The data flow for a full simulation-to-training pipeline is:

NVTLangevin + SnapshotHook
    │  (writes every N steps)
    ▼
ZarrData  (DataSink backed by Zarr store on disk)
    │
    ▼
AtomicDataZarrReader  ──►  Dataset  ──►  DataLoader
                                          (yields Batch objects)

This example demonstrates each step:

1. Build a periodic argon NVT simulation using the Lennard-Jones potential.

2. Attach a SnapshotHook that writes every 10 steps into a ZarrData sink.

3. Run 100 steps, then read the trajectory back via AtomicDataZarrReader and DataLoader.

4. Validate round-trip shape correctness.

import logging
import tempfile
from pathlib import Path

import torch

from nvalchemi.data import AtomicData, Batch
from nvalchemi.data.datapipes import AtomicDataZarrReader, DataLoader, Dataset
from nvalchemi.dynamics import NVTLangevin, ZarrData
from nvalchemi.dynamics.hooks import NeighborListHook, SnapshotHook, WrapPeriodicHook
from nvalchemi.models.lj import LennardJonesModelWrapper

logging.basicConfig(level=logging.INFO)

Build an argon NVT simulation

Argon LJ parameters (Rappe & Casewit 1991): epsilon = 0.0104 eV, sigma = 3.40 Å. We use a small 3×3×3 simple-cubic lattice (27 atoms) with a 10.5 Å cubic box so that the nearest-neighbour distance (3.5 Å) is safely inside the 8.5 Å cutoff.

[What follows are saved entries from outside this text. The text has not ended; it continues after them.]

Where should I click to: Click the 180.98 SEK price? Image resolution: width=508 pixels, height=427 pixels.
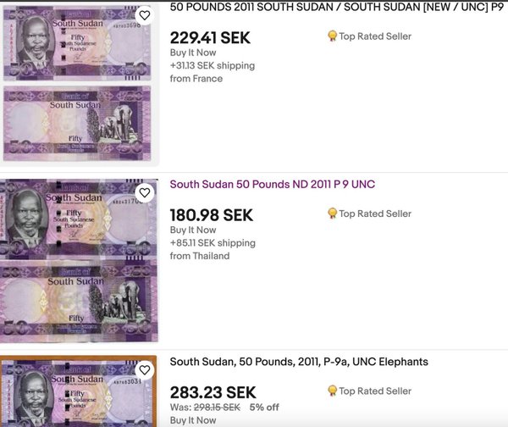tap(211, 215)
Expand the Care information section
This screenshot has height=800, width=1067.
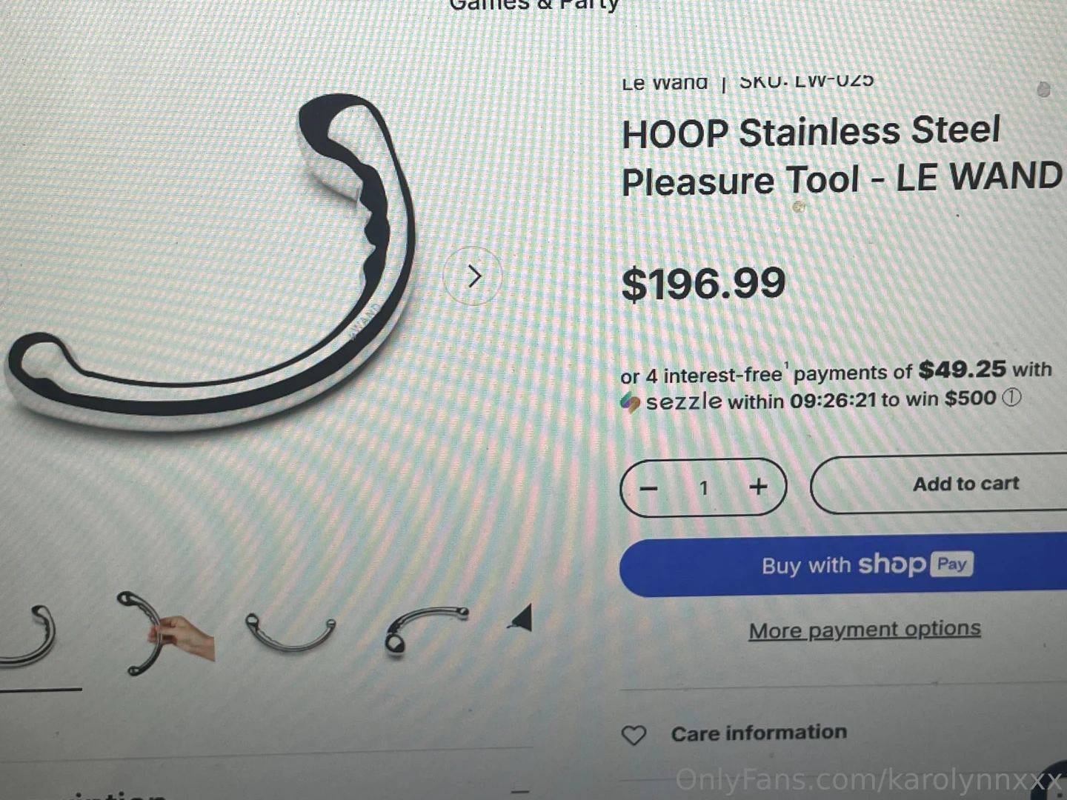[843, 733]
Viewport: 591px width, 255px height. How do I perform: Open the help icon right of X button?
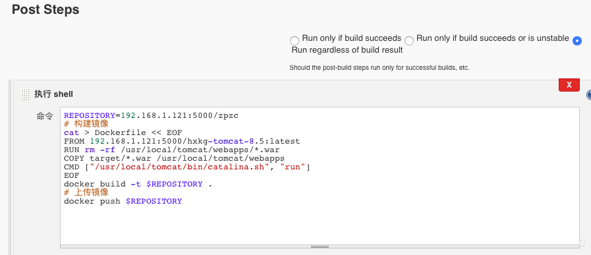[x=589, y=95]
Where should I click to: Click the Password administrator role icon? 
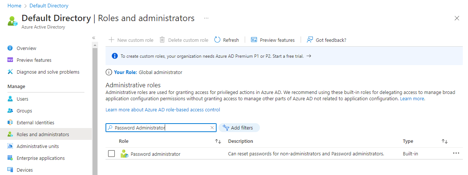tap(124, 154)
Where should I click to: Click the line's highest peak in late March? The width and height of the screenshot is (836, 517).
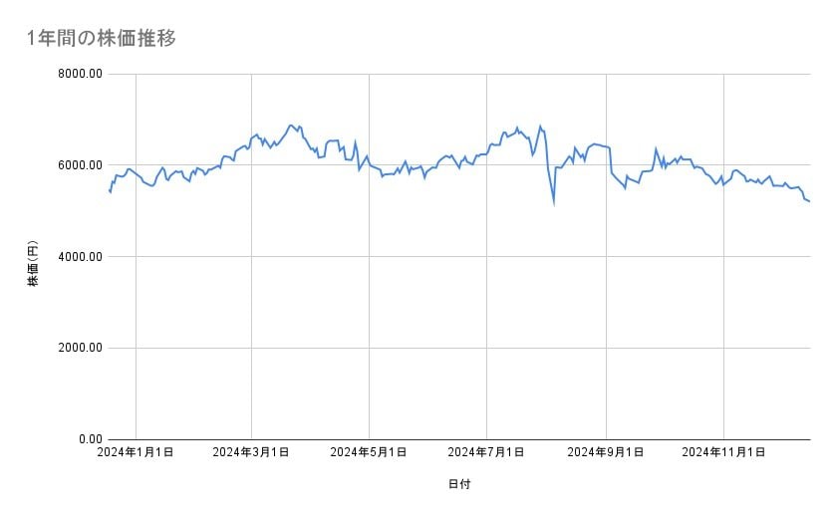coord(290,126)
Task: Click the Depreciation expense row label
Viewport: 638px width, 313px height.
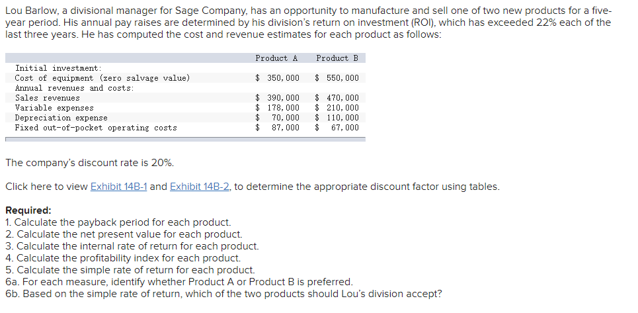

The LennardJonesModelWrapper requires a NeighborListHook to be registered on the dynamics engine so that batch.neighbor_matrix is populated before each model forward pass.

torch.manual_seed(0)

model = LennardJonesModelWrapper(epsilon=0.0104, sigma=3.40, cutoff=8.5)
model.eval()

# Build a 3x3x3 simple-cubic lattice of argon atoms.
SPACING = 3.5  # Å — nearest-neighbour distance
N_SIDE = 3
BOX = SPACING * N_SIDE  # 10.5 Å

coords = []
for ix in range(N_SIDE):
    for iy in range(N_SIDE):
        for iz in range(N_SIDE):
            coords.append([ix * SPACING, iy * SPACING, iz * SPACING])  # noqa: PERF401

n_atoms = len(coords)  # 27
positions = torch.tensor(coords, dtype=torch.float32)

# Add small random displacements to break perfect symmetry.
g = torch.Generator()
g.manual_seed(1)
positions += torch.randn(n_atoms, 3, generator=g) * 0.05

cell = torch.eye(3, dtype=torch.float32).unsqueeze(0) * BOX

# Temperature 50 K: Maxwell-Boltzmann velocities.
KB_EV = 8.617333e-5  # eV/K
kT = 50.0 * KB_EV
mass_ar = 39.948  # atomic mass units (amu); forces in eV/Å, mass in amu
g2 = torch.Generator()
g2.manual_seed(2)
velocities = torch.randn(n_atoms, 3, generator=g2) * (kT / mass_ar) ** 0.5

data = AtomicData(
    positions=positions,
    atomic_numbers=torch.full((n_atoms,), 18, dtype=torch.long),  # Ar = 18
    atomic_masses=torch.full((n_atoms,), mass_ar),
    forces=torch.zeros(n_atoms, 3),
    energies=torch.zeros(1, 1),
    cell=cell,
    pbc=torch.tensor([[True, True, True]]),
)
data.add_node_property("velocities", velocities)

batch = Batch.from_data_list([data])

Setting up the ZarrData sink and SnapshotHook

ZarrData accepts any zarr-compatible store. Here we use a temporary directory on disk so the example is self-contained. SnapshotHook writes the full batch state to the sink every frequency steps.

zarr_dir = tempfile.mkdtemp(suffix="_argon_traj")
zarr_path = Path(zarr_dir) / "trajectory.zarr"

zarr_sink = ZarrData(store=str(zarr_path), capacity=10_000)
snapshot_hook = SnapshotHook(sink=zarr_sink, frequency=10)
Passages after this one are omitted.